Agrobacterium preferentially integrates its T-DNA into the double-stranded DNA breaks (DSBs) in the plant genome, presumably using the cellular DNA repair mechanisms [30–33]. Thus, our investigation of plant genetic transformation by Agrobacterium represents an aspect of the broader field of studies of the plant DNA damage response pathways. Collectively, future advances in these studies should facilitate elucidation of perhaps the most important of the remaining enigmatic steps of the Agrobacterium-mediated genetic transformation: the identity of the cellular proteins and the bacterial effectors that participate in T-DNA integration, the molecular interactions between these factors, and the temporal sequence of these interactions that culminates with the integration event. Similarly, I anticipate important advances in our understanding of the molecular reactions and sequential steps of targeting protein and nucleoprotein cargos to plasmodesmata, increase in plasmodesmal permeability, transit of the plasmodesmal channel by the cargo molecules, and the energy sources for this active transport. Detailed proteomic characterization of plasmodesmata, which has already begun [34–36], will facilitate the mechanistic studies by identifying and characterizing the complement of proteins associated with plasmodesmata. For example, by analogy to the dynamic composition of the nuclear pore complex [37], plasmodesmal proteins that are early in plasmodesmata assembly and stable in their residence time are likely structural in function whereas those that are late in the assembly and transient in the residence time are likely directly involved in the cell-to-cell transport process.

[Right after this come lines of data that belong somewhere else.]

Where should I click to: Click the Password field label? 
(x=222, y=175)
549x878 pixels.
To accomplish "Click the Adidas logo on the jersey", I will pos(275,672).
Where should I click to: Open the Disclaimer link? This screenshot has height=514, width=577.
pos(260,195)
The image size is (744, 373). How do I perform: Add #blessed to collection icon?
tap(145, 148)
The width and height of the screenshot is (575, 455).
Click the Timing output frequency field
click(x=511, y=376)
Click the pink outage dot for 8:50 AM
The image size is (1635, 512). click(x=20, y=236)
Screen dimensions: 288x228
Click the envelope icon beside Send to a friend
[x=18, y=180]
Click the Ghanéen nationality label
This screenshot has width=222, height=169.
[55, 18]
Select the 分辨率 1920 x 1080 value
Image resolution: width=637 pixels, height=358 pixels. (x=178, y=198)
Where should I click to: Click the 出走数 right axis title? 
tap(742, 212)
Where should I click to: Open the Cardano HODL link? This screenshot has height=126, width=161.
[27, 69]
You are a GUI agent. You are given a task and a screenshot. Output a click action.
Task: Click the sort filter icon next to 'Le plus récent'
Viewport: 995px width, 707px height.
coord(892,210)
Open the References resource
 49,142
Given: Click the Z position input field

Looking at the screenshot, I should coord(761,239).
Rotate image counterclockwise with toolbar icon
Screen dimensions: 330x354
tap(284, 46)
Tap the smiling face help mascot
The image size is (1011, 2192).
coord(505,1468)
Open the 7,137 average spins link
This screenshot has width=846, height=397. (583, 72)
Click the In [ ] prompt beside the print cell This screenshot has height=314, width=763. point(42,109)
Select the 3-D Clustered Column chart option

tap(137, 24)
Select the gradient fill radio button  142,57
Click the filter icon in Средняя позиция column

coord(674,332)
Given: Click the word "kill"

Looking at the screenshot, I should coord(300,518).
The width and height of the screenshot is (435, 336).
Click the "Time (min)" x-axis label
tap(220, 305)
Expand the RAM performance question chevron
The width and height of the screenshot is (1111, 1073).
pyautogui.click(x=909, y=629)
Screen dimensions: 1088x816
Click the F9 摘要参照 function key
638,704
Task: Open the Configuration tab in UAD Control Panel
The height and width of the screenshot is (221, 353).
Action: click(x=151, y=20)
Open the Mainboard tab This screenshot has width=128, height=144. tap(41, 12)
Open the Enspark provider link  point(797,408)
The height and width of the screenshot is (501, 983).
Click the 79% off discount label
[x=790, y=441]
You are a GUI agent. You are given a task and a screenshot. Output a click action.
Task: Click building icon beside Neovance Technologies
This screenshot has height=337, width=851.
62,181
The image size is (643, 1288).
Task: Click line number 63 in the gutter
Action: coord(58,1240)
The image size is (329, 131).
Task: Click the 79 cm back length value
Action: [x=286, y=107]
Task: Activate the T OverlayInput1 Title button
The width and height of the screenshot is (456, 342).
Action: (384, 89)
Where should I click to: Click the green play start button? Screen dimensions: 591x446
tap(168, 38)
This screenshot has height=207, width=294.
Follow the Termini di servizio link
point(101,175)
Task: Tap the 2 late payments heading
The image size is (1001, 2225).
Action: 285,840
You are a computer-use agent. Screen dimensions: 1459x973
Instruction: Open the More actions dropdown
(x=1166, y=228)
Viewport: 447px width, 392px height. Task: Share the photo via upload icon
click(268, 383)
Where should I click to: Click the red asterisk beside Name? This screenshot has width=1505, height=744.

Both plant genetic transformation and, in many cases, plasmodesmal transport of viral and endogenous nucleoprotein complexes ultimately lead up to the expression of the transferred nucleic acid molecules, i.e., transgenes, viral genomic DNA or RNA, or non-cell-autonomous transcripts. One major factor in regulating the expression and/or formation of these molecules is the posttranslational modification of histones, which determines the active or inactive state of the chromatin. These modifications, which together determine the transcriptional outcomes [38,39], are dynamic, effected by writers and erasers, i.e., histone modifying enzymes that add or remove the specific functional groups [40]. In plant cells, one major class of important, yet relatively sparsely characterized, erasers are histone deubiquitinases that have been implicated in diverse aspects of physiology, growth, and development [41–47]. Only about 10% of all 50 deubiquitinases encoded by the Arabidopsis genome [48] have been proposed to target histones and participate in epigenetic regulation [46,47,49–56]. Of these, two histone deubiquitinases, UBP26 and OTLD1, participate both in transcriptional repression and activation of their target gene expression [46,47,51,53,54], with the dual function of OTLD1 likely to be direct [46,47]. Future understanding of how deubiquitylation of the same type of histone by the same histone deubiquitinase can elicit two opposing effects on transcription of the direct target genes may help will define a potential junction in chromatin remodeling pathways leading to transcriptional repression or activation.

This short Commentary reflects my own specific and relatively narrow scientific interests. Yet, it illustrates how plant-centered model systems contribute to our understanding of diverse and fundamental aspects of life.